··· INFORMATION ···

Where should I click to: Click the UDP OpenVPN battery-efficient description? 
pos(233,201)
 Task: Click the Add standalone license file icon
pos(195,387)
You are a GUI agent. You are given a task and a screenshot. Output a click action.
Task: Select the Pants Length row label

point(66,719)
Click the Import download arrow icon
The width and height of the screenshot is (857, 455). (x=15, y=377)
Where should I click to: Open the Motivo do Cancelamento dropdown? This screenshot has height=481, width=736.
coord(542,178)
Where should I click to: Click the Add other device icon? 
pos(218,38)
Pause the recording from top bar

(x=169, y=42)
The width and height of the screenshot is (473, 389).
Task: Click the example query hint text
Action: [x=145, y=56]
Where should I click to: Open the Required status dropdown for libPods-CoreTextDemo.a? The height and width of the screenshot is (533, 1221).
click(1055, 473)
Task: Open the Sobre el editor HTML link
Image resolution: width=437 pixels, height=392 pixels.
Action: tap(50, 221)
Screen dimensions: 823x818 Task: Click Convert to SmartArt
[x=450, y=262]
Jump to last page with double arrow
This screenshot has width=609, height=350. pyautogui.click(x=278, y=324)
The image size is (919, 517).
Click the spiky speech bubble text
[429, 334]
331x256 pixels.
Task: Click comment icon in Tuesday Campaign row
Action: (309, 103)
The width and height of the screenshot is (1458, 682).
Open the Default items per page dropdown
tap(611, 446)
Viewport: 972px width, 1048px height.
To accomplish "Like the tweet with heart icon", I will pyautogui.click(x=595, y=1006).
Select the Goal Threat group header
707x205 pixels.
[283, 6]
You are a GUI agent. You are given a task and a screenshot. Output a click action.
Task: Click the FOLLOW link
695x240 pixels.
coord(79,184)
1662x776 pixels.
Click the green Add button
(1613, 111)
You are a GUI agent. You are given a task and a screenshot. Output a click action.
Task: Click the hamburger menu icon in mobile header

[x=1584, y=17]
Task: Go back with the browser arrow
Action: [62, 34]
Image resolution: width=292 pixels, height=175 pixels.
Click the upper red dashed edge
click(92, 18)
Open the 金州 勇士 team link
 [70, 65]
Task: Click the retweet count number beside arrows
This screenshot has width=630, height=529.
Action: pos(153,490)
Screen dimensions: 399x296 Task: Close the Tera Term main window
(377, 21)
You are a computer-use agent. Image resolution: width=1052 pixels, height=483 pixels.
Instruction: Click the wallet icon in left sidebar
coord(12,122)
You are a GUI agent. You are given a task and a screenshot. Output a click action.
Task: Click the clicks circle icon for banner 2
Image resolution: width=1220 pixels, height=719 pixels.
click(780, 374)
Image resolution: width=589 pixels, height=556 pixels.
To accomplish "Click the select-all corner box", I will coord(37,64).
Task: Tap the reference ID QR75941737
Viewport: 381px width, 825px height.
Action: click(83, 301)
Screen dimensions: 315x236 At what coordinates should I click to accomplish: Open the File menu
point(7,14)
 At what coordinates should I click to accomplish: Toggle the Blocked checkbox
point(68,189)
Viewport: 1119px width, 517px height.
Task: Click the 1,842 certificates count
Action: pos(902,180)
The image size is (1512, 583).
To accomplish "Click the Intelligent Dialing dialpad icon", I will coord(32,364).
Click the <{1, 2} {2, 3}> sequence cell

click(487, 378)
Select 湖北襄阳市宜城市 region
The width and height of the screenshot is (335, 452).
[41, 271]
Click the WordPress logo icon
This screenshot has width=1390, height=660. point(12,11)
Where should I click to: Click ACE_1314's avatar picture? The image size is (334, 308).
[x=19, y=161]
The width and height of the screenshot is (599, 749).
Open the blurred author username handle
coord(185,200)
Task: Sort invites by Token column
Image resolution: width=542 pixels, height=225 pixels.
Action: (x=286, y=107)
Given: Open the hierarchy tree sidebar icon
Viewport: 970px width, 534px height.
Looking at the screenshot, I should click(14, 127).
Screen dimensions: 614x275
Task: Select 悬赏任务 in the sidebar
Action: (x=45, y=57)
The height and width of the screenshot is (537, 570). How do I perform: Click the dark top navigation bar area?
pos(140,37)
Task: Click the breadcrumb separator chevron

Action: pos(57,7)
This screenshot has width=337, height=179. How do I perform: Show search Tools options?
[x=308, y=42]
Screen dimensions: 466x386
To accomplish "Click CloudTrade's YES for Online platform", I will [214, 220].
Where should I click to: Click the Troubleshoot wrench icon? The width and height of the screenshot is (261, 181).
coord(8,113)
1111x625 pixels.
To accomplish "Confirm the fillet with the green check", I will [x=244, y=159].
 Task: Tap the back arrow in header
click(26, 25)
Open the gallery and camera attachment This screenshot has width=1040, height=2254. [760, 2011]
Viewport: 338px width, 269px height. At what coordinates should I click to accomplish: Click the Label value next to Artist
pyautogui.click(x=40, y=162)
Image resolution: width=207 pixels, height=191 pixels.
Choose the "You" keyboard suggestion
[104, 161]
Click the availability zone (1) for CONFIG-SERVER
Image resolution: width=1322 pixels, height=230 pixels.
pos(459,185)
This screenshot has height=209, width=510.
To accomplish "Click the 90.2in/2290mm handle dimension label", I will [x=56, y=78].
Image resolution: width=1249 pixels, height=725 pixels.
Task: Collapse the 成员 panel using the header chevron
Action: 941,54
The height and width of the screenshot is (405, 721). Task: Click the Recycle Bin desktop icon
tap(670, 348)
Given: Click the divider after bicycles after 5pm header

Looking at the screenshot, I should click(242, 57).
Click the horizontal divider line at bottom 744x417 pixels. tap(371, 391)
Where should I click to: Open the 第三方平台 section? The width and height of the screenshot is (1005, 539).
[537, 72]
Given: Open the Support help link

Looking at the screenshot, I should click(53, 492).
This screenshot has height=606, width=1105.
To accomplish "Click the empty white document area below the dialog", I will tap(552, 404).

···

__TRY IT__:
Could you restate every record above word for word?

__SOLUTION__:
Where should I click to: Click the UDP OpenVPN battery-efficient description? 
pos(233,201)
 Task: Click the Add standalone license file icon
pos(195,387)
You are a GUI agent. You are given a task and a screenshot. Output a click action.
Task: Select the Pants Length row label

point(66,719)
Click the Import download arrow icon
The width and height of the screenshot is (857, 455). (x=15, y=377)
Where should I click to: Open the Motivo do Cancelamento dropdown? This screenshot has height=481, width=736.
coord(542,178)
Where should I click to: Click the Add other device icon? 
pos(218,38)
Pause the recording from top bar

(x=169, y=42)
The width and height of the screenshot is (473, 389).
Task: Click the example query hint text
Action: [x=145, y=56]
Where should I click to: Open the Required status dropdown for libPods-CoreTextDemo.a? The height and width of the screenshot is (533, 1221).
click(1055, 473)
Task: Open the Sobre el editor HTML link
Image resolution: width=437 pixels, height=392 pixels.
Action: tap(50, 221)
Screen dimensions: 823x818 Task: Click Convert to SmartArt
[x=450, y=262]
Jump to last page with double arrow
This screenshot has width=609, height=350. pyautogui.click(x=278, y=324)
The image size is (919, 517).
Click the spiky speech bubble text
[429, 334]
331x256 pixels.
Task: Click comment icon in Tuesday Campaign row
Action: (309, 103)
The width and height of the screenshot is (1458, 682).
Open the Default items per page dropdown
tap(611, 446)
Viewport: 972px width, 1048px height.
To accomplish "Like the tweet with heart icon", I will pyautogui.click(x=595, y=1006).
Select the Goal Threat group header
707x205 pixels.
[283, 6]
You are a GUI agent. You are given a task and a screenshot. Output a click action.
Task: Click the FOLLOW link
695x240 pixels.
coord(79,184)
1662x776 pixels.
Click the green Add button
(1613, 111)
You are a GUI agent. You are given a task and a screenshot. Output a click action.
Task: Click the hamburger menu icon in mobile header

[x=1584, y=17]
Task: Go back with the browser arrow
Action: [62, 34]
Image resolution: width=292 pixels, height=175 pixels.
Click the upper red dashed edge
click(92, 18)
Open the 金州 勇士 team link
 [70, 65]
Task: Click the retweet count number beside arrows
This screenshot has width=630, height=529.
Action: pos(153,490)
Screen dimensions: 399x296 Task: Close the Tera Term main window
(377, 21)
You are a computer-use agent. Image resolution: width=1052 pixels, height=483 pixels.
Instruction: Click the wallet icon in left sidebar
coord(12,122)
You are a GUI agent. You are given a task and a screenshot. Output a click action.
Task: Click the clicks circle icon for banner 2
Image resolution: width=1220 pixels, height=719 pixels.
click(780, 374)
Image resolution: width=589 pixels, height=556 pixels.
To accomplish "Click the select-all corner box", I will coord(37,64).
Task: Tap the reference ID QR75941737
Viewport: 381px width, 825px height.
Action: click(83, 301)
Screen dimensions: 315x236 At what coordinates should I click to accomplish: Open the File menu
point(7,14)
 At what coordinates should I click to accomplish: Toggle the Blocked checkbox
point(68,189)
Viewport: 1119px width, 517px height.
Task: Click the 1,842 certificates count
Action: pos(902,180)
The image size is (1512, 583).
To accomplish "Click the Intelligent Dialing dialpad icon", I will coord(32,364).
Click the <{1, 2} {2, 3}> sequence cell

click(487, 378)
Select 湖北襄阳市宜城市 region
The width and height of the screenshot is (335, 452).
[41, 271]
Click the WordPress logo icon
This screenshot has width=1390, height=660. point(12,11)
Where should I click to: Click ACE_1314's avatar picture? The image size is (334, 308).
[x=19, y=161]
The width and height of the screenshot is (599, 749).
Open the blurred author username handle
coord(185,200)
Task: Sort invites by Token column
Image resolution: width=542 pixels, height=225 pixels.
Action: (x=286, y=107)
Given: Open the hierarchy tree sidebar icon
Viewport: 970px width, 534px height.
Looking at the screenshot, I should click(14, 127).
Screen dimensions: 614x275
Task: Select 悬赏任务 in the sidebar
Action: (x=45, y=57)
The height and width of the screenshot is (537, 570). How do I perform: Click the dark top navigation bar area?
pos(140,37)
Task: Click the breadcrumb separator chevron

Action: pos(57,7)
This screenshot has width=337, height=179. How do I perform: Show search Tools options?
[x=308, y=42]
Screen dimensions: 466x386
To accomplish "Click CloudTrade's YES for Online platform", I will [214, 220].
Where should I click to: Click the Troubleshoot wrench icon? The width and height of the screenshot is (261, 181).
coord(8,113)
1111x625 pixels.
To accomplish "Confirm the fillet with the green check", I will [x=244, y=159].
 Task: Tap the back arrow in header
click(26, 25)
Open the gallery and camera attachment This screenshot has width=1040, height=2254. [760, 2011]
Viewport: 338px width, 269px height. At what coordinates should I click to accomplish: Click the Label value next to Artist
pyautogui.click(x=40, y=162)
Image resolution: width=207 pixels, height=191 pixels.
Choose the "You" keyboard suggestion
[104, 161]
Click the availability zone (1) for CONFIG-SERVER
Image resolution: width=1322 pixels, height=230 pixels.
pos(459,185)
This screenshot has height=209, width=510.
To accomplish "Click the 90.2in/2290mm handle dimension label", I will [x=56, y=78].
Image resolution: width=1249 pixels, height=725 pixels.
Task: Collapse the 成员 panel using the header chevron
Action: 941,54
The height and width of the screenshot is (405, 721). Task: Click the Recycle Bin desktop icon
tap(670, 348)
Given: Click the divider after bicycles after 5pm header

Looking at the screenshot, I should click(242, 57).
Click the horizontal divider line at bottom 744x417 pixels. tap(371, 391)
Where should I click to: Open the 第三方平台 section? The width and height of the screenshot is (1005, 539).
[537, 72]
Given: Open the Support help link

Looking at the screenshot, I should click(53, 492).
This screenshot has height=606, width=1105.
To accomplish "Click the empty white document area below the dialog", I will tap(552, 404).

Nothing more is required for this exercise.